• What you have to do: Without including any images, output the listing below exactly.

• Input data:
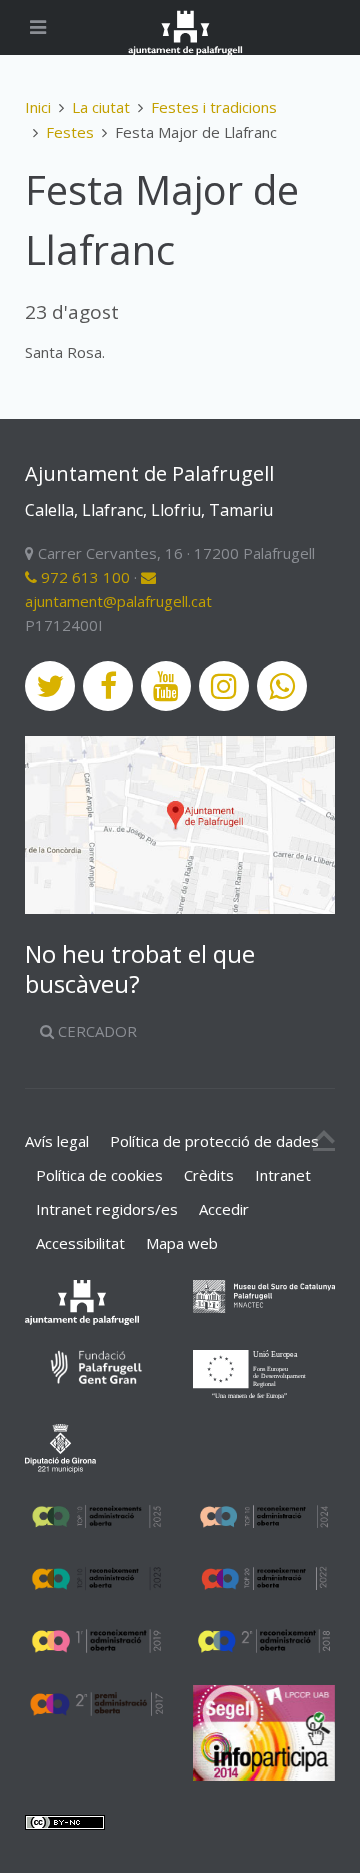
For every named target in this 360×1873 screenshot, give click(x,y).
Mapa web (182, 1243)
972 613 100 (83, 577)
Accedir (224, 1209)
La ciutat (101, 107)
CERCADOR (95, 1031)
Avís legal (57, 1141)
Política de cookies (99, 1175)
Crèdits (209, 1175)
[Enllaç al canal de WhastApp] (282, 686)
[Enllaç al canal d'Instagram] (224, 686)
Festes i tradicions (214, 107)
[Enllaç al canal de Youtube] (166, 686)
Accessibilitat (80, 1243)
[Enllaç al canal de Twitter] (50, 686)
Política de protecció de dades (214, 1141)
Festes (70, 132)
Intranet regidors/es (107, 1209)
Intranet (283, 1175)
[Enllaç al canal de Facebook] (108, 686)
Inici (38, 107)
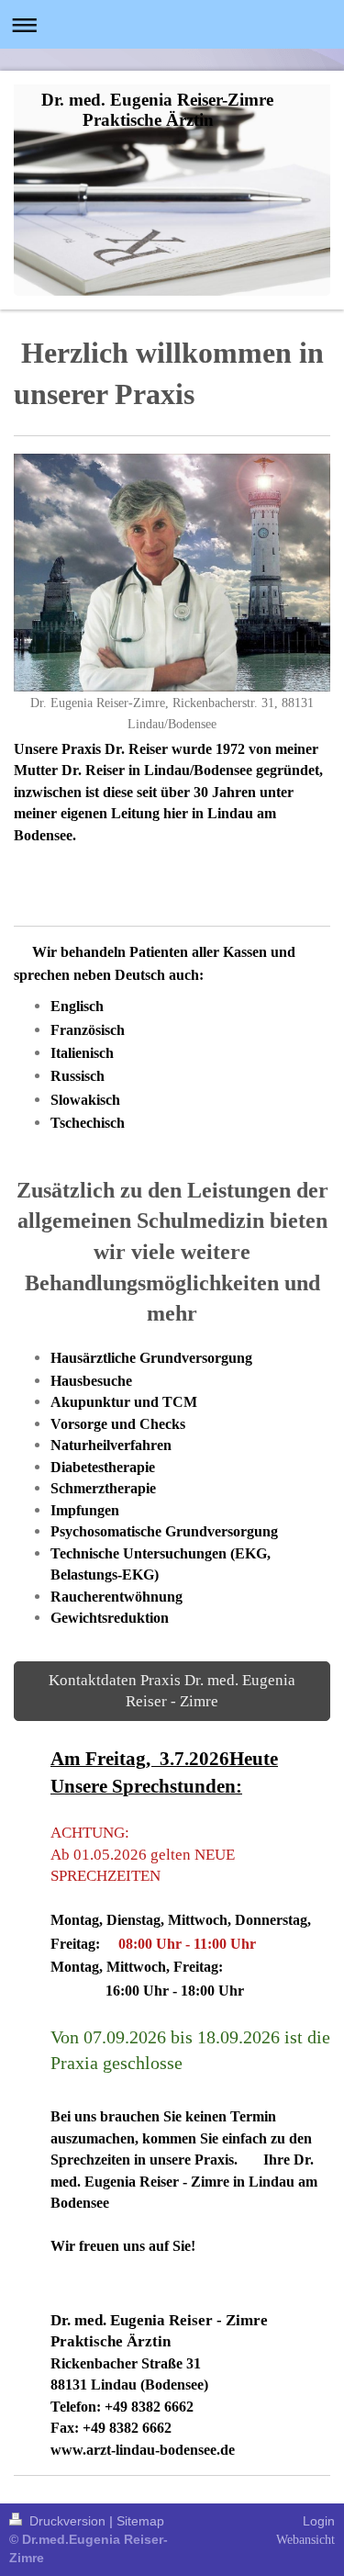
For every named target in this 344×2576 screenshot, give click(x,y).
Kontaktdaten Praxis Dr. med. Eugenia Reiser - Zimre (172, 1691)
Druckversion (67, 2521)
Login (319, 2521)
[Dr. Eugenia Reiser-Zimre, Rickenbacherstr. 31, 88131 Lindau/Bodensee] (172, 573)
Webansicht (305, 2540)
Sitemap (140, 2521)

• Exercise response:
For every named target in this 360×1873 screenshot, give click(x,y).
Mapa web (182, 1243)
972 613 100 (83, 577)
Accedir (224, 1209)
La ciutat (101, 107)
CERCADOR (95, 1031)
Avís legal (57, 1141)
Política de cookies (99, 1175)
Crèdits (209, 1175)
[Enllaç al canal de WhastApp] (282, 686)
[Enllaç al canal d'Instagram] (224, 686)
Festes i tradicions (214, 107)
[Enllaç al canal de Youtube] (166, 686)
Accessibilitat (80, 1243)
[Enllaç al canal de Twitter] (50, 686)
Política de protecció de dades (214, 1141)
Festes (70, 132)
Intranet regidors/es (107, 1209)
Intranet (283, 1175)
[Enllaç al canal de Facebook] (108, 686)
Inici (38, 107)
For every named target in this 344×2576 screenshot, give click(x,y).
Kontaktdaten Praxis Dr. med. Eugenia Reiser - Zimre (172, 1691)
Druckversion (67, 2521)
Login (319, 2521)
[Dr. Eugenia Reiser-Zimre, Rickenbacherstr. 31, 88131 Lindau/Bodensee] (172, 573)
Webansicht (305, 2540)
Sitemap (140, 2521)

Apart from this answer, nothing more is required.